The two columns that have inconsistent values (as shown in the previous exercise) are `popularity` and `vote_count`.

This question looks at a way of "fixing" this.
One way of doing so when merging is simply duplicating the columns in the resulting dataset.

This is by no means a solution in terms of merging the data, but rather allows to distinguish between the values and not lose any information.
If you are doing any learning or data analysis on top, you will need a more sophisticated approach.

In [None]:
movies_df_pt1 = pd.read_csv('../data/movies_dataset/movies_pt1.csv', index_col=0)
movies_df_pt2 = pd.read_csv('../data/movies_dataset/movies_pt2.csv', index_col=0)
movies_df_pt3 = pd.read_csv('../data/movies_dataset/movies_pt3.csv', index_col=0)

all_movies_df = pd.concat([
    movies_df_pt1,
    movies_df_pt2,
    movies_df_pt3
], ignore_index=True)

## Question 3.1

The function `extract_duplicate_features_df` extracts duplicate features from the dataset and creates a new `DataFrame`.

For example, let's say the movie with id `3` has two different values for `popularity` in the original dataset:


| | .. _other features_ .. | popularity |
| --- | --- | --- |
| **id** | | |
| 3 | ... | 1.5 |
| 3 | ... | 3.8 |

Then `extract_duplicate_features_df` will return a new `DataFrame` with a single row for this movie `id`:

| | popularity_0 | popularity_ 1 |
| --- | --- | --- |
| **id** | | | |
| 3  |     1.5      |      3.8      |


where `1.5` and `3.8` are the two values for popularity.
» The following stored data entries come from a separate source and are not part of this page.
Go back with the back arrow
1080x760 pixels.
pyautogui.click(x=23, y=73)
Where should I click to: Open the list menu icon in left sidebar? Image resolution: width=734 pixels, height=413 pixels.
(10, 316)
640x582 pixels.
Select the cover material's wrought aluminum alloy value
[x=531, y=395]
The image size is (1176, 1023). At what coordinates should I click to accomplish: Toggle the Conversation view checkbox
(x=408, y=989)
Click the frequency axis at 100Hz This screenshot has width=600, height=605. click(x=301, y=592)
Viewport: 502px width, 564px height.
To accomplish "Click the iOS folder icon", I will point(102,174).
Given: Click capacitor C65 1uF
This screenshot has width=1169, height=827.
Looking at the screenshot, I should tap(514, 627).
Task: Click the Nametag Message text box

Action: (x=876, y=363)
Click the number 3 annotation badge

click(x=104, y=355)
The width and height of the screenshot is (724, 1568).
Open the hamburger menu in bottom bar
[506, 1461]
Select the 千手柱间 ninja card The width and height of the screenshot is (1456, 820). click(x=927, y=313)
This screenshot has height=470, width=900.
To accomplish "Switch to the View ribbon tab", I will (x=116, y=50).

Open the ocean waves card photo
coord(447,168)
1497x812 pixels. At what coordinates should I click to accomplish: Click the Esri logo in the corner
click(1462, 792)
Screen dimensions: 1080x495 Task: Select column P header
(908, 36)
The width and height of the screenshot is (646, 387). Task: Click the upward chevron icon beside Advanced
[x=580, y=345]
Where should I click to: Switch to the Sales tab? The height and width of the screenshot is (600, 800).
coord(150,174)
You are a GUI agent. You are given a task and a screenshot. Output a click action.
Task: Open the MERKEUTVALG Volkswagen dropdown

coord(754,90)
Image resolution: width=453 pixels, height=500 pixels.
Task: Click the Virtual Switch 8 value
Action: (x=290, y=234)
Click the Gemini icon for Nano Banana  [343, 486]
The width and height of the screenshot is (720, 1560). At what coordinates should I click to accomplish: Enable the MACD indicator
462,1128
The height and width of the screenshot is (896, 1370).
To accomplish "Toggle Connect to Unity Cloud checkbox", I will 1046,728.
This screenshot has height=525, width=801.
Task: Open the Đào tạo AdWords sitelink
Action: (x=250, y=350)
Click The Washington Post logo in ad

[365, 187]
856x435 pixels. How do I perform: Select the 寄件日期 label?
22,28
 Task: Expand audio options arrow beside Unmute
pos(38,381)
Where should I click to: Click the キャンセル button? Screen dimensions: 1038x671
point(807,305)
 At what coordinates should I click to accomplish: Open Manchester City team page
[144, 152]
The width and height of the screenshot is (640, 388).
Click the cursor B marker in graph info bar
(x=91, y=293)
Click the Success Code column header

The `DataFrame` is also indexed by the movie's `id`.

This `DataFrame` will not contain any other columns.

* Run this function with `col_name='popularity'` (the default) and inspect the `DataFrame`.
* Run `df.loc[~pd.isna(df['popularity_1'])]`, where `df` is the `DataFrame` returned by the function and make sure you understand its output -- this will select all rows that had duplicate `popularity` scores.

In [None]:
def extract_duplicate_features_df(all_movies_df, col_name='popularity'):
    """Convert duplicate values for `col_name` into multiple columns."""
    # You do not need to understand how this function works.
    duplicate_cols_df = all_movies_df.drop_duplicates(subset=['id', col_name]).groupby('id').apply(
        lambda df: pd.Series({
            f'{col_name}_{a_id}': row[col_name]
            for a_id, (r_id, row) in enumerate(df.iterrows())
        })
    ).unstack()

    return duplicate_cols_df

In [None]:
duplicate_popularity_df = ...

## Question 3.2

Concatenate the `DataFrame` you obtained from `extract_duplicate_features_df` together with the `all_movies_df` `DataFrame`. Make sure the resulting `DataFrame` contains no duplicate movie `id`s.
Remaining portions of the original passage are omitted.